> [What you have to do]
Please copy out the lines of the listing below word for word, starting at the line that contains "Click the Archive Type filter field" and ending at the line that contains "Action: 799,587", with both of those lines included.

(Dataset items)
---+---

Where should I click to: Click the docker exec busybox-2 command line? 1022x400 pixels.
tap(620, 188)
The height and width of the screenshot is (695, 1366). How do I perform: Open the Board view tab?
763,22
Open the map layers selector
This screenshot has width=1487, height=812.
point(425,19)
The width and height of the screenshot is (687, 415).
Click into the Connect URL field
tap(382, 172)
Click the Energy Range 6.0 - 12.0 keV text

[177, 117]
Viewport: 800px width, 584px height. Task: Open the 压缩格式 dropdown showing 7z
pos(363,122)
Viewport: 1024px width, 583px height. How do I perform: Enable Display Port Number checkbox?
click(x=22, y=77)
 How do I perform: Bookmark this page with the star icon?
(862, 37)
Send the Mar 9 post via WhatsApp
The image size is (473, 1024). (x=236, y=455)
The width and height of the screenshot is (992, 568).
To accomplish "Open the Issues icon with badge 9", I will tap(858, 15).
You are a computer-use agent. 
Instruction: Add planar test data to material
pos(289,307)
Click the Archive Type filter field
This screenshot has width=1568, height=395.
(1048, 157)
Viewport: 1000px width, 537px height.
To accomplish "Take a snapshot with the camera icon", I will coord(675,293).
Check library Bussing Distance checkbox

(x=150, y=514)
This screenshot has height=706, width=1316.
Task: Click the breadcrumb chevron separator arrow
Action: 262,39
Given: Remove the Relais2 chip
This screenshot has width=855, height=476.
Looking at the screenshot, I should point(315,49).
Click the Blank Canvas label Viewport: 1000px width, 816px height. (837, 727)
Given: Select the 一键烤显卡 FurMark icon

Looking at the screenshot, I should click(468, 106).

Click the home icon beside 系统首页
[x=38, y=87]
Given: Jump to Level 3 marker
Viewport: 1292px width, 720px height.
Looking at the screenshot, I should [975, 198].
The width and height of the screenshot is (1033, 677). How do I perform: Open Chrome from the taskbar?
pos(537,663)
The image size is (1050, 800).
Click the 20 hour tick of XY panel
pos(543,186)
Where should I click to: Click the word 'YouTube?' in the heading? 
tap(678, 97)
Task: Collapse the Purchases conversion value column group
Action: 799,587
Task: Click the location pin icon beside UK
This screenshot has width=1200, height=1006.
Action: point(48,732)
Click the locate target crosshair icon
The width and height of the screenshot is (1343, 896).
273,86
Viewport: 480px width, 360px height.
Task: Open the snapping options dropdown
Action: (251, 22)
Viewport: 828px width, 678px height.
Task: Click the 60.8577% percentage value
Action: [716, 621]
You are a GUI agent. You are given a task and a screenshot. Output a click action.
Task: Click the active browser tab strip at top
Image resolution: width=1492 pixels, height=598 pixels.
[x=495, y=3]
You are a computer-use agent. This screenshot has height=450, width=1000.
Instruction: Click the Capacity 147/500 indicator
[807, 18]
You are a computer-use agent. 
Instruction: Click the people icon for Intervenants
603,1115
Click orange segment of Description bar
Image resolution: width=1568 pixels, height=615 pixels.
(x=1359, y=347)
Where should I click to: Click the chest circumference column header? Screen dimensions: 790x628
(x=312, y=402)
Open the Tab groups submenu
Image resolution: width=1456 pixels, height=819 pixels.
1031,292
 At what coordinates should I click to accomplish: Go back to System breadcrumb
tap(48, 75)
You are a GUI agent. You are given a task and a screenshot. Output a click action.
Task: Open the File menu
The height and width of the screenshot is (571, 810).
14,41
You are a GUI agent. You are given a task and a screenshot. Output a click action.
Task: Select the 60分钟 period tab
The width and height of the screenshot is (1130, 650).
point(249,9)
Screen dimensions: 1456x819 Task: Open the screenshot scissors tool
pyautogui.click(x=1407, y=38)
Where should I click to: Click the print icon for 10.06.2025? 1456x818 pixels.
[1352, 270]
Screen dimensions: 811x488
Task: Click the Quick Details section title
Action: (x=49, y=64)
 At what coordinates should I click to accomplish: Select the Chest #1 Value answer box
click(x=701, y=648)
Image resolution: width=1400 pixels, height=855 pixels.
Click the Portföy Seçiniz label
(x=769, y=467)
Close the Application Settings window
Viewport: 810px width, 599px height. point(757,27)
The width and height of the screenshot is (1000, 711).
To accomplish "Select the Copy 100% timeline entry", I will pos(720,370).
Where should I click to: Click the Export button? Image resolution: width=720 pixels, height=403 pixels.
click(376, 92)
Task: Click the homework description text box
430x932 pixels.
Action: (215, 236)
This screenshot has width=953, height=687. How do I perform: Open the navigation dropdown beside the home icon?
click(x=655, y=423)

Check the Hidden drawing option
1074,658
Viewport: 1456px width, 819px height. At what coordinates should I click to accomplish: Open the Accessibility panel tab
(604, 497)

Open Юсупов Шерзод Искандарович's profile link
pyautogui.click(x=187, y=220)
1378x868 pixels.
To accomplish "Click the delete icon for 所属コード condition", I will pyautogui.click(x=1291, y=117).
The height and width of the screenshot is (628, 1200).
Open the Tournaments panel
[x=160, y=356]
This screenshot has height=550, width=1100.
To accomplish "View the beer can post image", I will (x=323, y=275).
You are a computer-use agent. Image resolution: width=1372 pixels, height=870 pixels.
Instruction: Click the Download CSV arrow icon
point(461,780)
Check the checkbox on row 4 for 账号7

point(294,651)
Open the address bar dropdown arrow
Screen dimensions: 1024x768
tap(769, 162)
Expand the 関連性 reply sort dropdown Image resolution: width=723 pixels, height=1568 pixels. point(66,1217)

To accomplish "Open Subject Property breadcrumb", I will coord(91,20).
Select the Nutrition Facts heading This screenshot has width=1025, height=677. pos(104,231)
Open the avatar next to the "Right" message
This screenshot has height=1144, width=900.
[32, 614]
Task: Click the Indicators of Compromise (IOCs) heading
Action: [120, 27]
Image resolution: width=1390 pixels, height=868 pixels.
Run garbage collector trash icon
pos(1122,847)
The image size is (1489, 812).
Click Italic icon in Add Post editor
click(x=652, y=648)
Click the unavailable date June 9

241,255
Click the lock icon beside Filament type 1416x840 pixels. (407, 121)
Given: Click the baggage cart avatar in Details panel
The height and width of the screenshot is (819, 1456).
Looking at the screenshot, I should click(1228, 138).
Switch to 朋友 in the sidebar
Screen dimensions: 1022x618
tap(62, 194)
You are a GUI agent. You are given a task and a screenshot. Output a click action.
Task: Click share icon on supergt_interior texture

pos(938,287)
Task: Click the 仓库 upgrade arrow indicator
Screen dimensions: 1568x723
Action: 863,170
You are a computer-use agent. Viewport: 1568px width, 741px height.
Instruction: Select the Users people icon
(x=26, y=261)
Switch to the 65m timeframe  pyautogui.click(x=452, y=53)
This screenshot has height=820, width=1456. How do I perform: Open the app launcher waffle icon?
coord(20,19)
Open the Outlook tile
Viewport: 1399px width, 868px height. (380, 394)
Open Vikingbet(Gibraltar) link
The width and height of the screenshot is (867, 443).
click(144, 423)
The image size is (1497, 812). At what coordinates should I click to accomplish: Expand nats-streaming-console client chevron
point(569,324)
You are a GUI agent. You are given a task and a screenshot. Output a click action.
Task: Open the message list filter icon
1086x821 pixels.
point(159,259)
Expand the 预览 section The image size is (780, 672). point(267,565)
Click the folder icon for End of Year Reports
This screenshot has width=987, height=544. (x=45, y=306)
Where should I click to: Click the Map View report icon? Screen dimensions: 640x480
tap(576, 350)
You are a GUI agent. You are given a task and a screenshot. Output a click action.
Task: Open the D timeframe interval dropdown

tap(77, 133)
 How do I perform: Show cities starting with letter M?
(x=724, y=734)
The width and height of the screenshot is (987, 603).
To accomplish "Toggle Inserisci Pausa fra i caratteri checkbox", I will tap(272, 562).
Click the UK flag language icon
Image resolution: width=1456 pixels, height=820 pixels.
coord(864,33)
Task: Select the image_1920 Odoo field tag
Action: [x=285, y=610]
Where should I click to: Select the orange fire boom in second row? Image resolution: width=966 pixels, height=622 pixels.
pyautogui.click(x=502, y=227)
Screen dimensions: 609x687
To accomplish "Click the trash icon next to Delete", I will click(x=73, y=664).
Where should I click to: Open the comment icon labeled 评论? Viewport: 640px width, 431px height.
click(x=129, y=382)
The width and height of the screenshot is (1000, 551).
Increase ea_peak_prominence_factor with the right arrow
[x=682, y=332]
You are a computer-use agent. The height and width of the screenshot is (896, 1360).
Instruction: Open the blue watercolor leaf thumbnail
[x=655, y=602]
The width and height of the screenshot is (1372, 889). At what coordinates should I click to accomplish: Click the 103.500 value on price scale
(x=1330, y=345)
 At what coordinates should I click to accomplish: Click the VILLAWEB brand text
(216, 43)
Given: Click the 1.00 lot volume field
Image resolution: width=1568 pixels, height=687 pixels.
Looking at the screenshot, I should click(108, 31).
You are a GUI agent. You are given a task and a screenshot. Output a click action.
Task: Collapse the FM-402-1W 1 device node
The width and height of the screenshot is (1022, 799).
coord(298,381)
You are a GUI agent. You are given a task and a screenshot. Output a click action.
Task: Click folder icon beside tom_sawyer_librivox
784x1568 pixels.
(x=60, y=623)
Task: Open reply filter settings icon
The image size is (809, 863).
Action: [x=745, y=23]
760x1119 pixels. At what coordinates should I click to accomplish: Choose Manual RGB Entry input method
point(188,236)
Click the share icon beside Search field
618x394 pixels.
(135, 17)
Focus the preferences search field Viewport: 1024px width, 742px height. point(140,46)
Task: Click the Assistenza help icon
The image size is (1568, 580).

---+---

> [Task response]
Click the Archive Type filter field
This screenshot has width=1568, height=395.
(1048, 157)
Viewport: 1000px width, 537px height.
To accomplish "Take a snapshot with the camera icon", I will coord(675,293).
Check library Bussing Distance checkbox

(x=150, y=514)
This screenshot has height=706, width=1316.
Task: Click the breadcrumb chevron separator arrow
Action: 262,39
Given: Remove the Relais2 chip
This screenshot has width=855, height=476.
Looking at the screenshot, I should point(315,49).
Click the Blank Canvas label Viewport: 1000px width, 816px height. (837, 727)
Given: Select the 一键烤显卡 FurMark icon

Looking at the screenshot, I should click(468, 106).

Click the home icon beside 系统首页
[x=38, y=87]
Given: Jump to Level 3 marker
Viewport: 1292px width, 720px height.
Looking at the screenshot, I should [975, 198].
The width and height of the screenshot is (1033, 677). How do I perform: Open Chrome from the taskbar?
pos(537,663)
The image size is (1050, 800).
Click the 20 hour tick of XY panel
pos(543,186)
Where should I click to: Click the word 'YouTube?' in the heading? 
tap(678, 97)
Task: Collapse the Purchases conversion value column group
Action: 799,587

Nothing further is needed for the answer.